[Records supplied]:
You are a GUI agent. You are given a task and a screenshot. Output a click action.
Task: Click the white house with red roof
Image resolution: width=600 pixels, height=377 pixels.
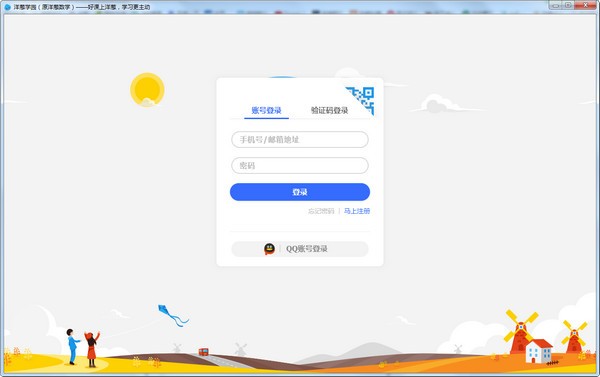(x=539, y=351)
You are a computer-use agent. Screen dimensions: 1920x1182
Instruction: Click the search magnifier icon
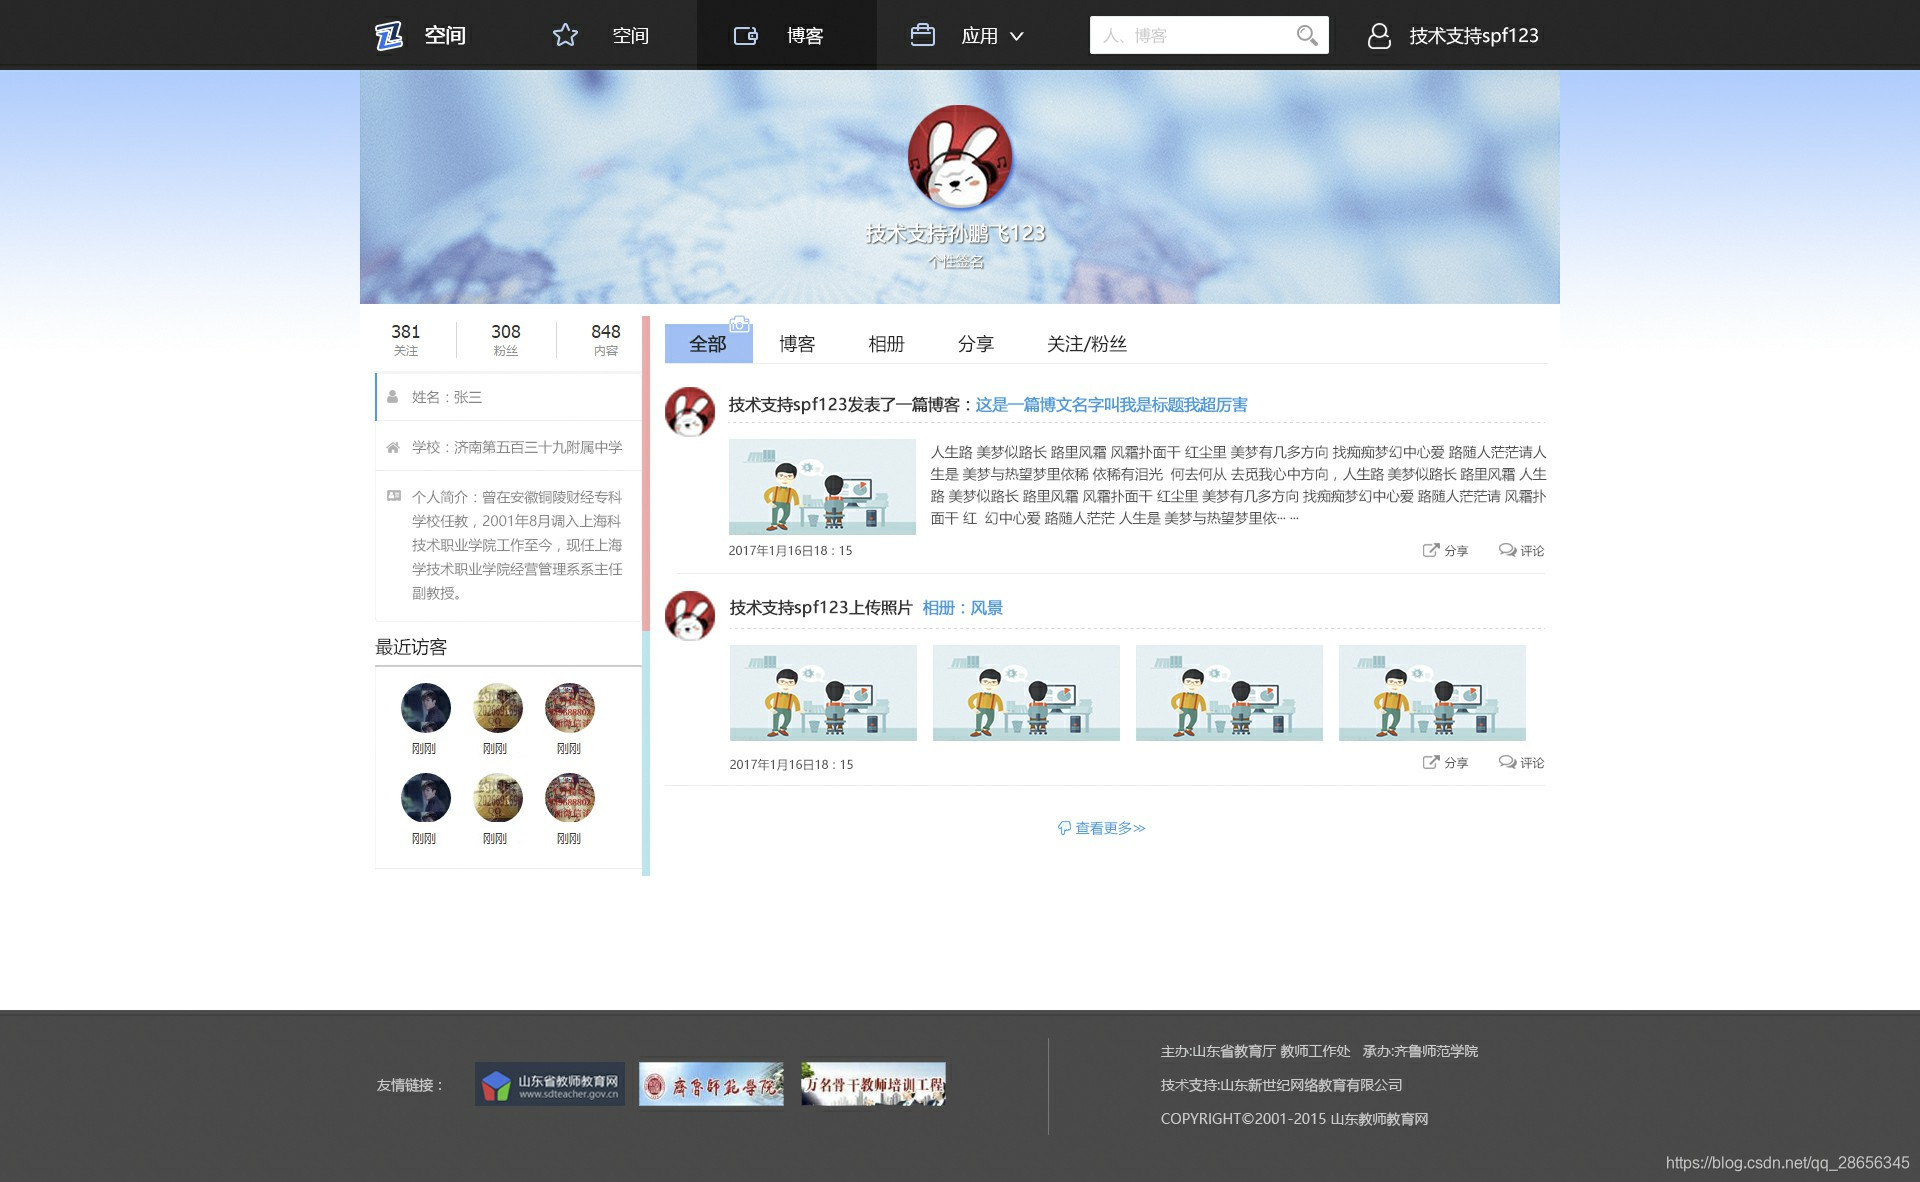coord(1306,36)
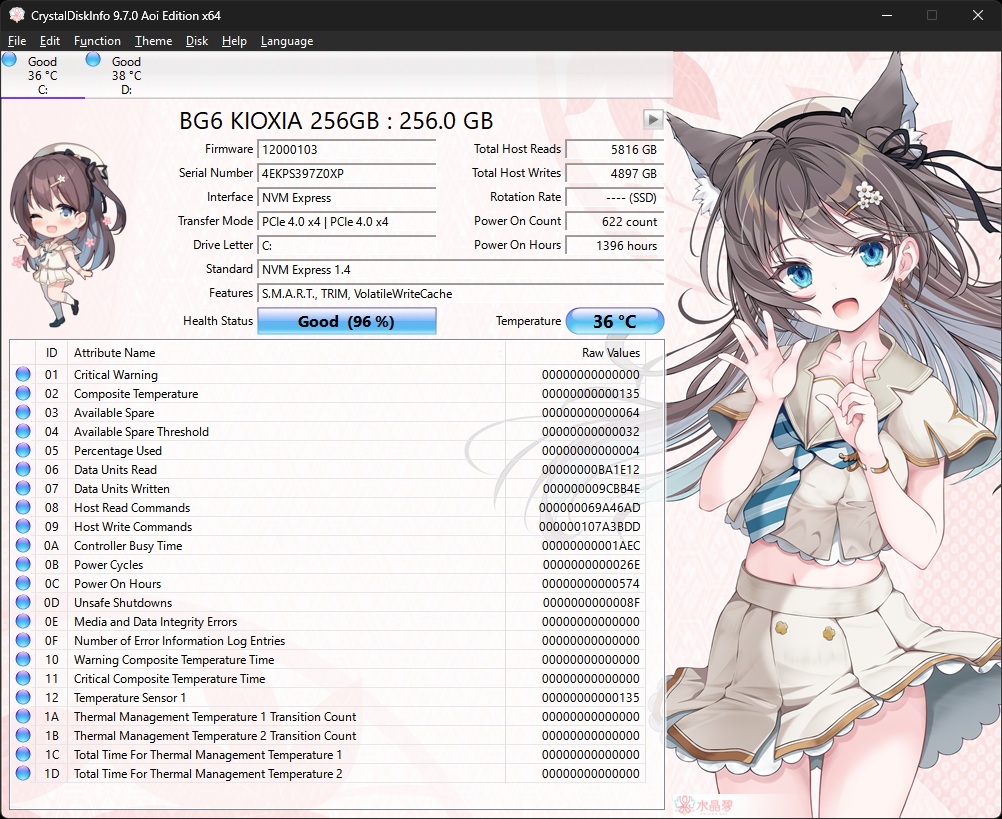Open the Language menu
Image resolution: width=1002 pixels, height=819 pixels.
tap(287, 41)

[Stated task]: Copy out the records word for word, from the line containing "You are a computer-use" through the end of the records, including both ends. Leave the pictures out.

[Output for this exercise]:
You are a computer-use agent. Screen dimensions: 1920x1182
Instruction: Click the search magnifier icon
coord(1306,36)
Open the Language menu
Image resolution: width=1002 pixels, height=819 pixels.
tap(287, 41)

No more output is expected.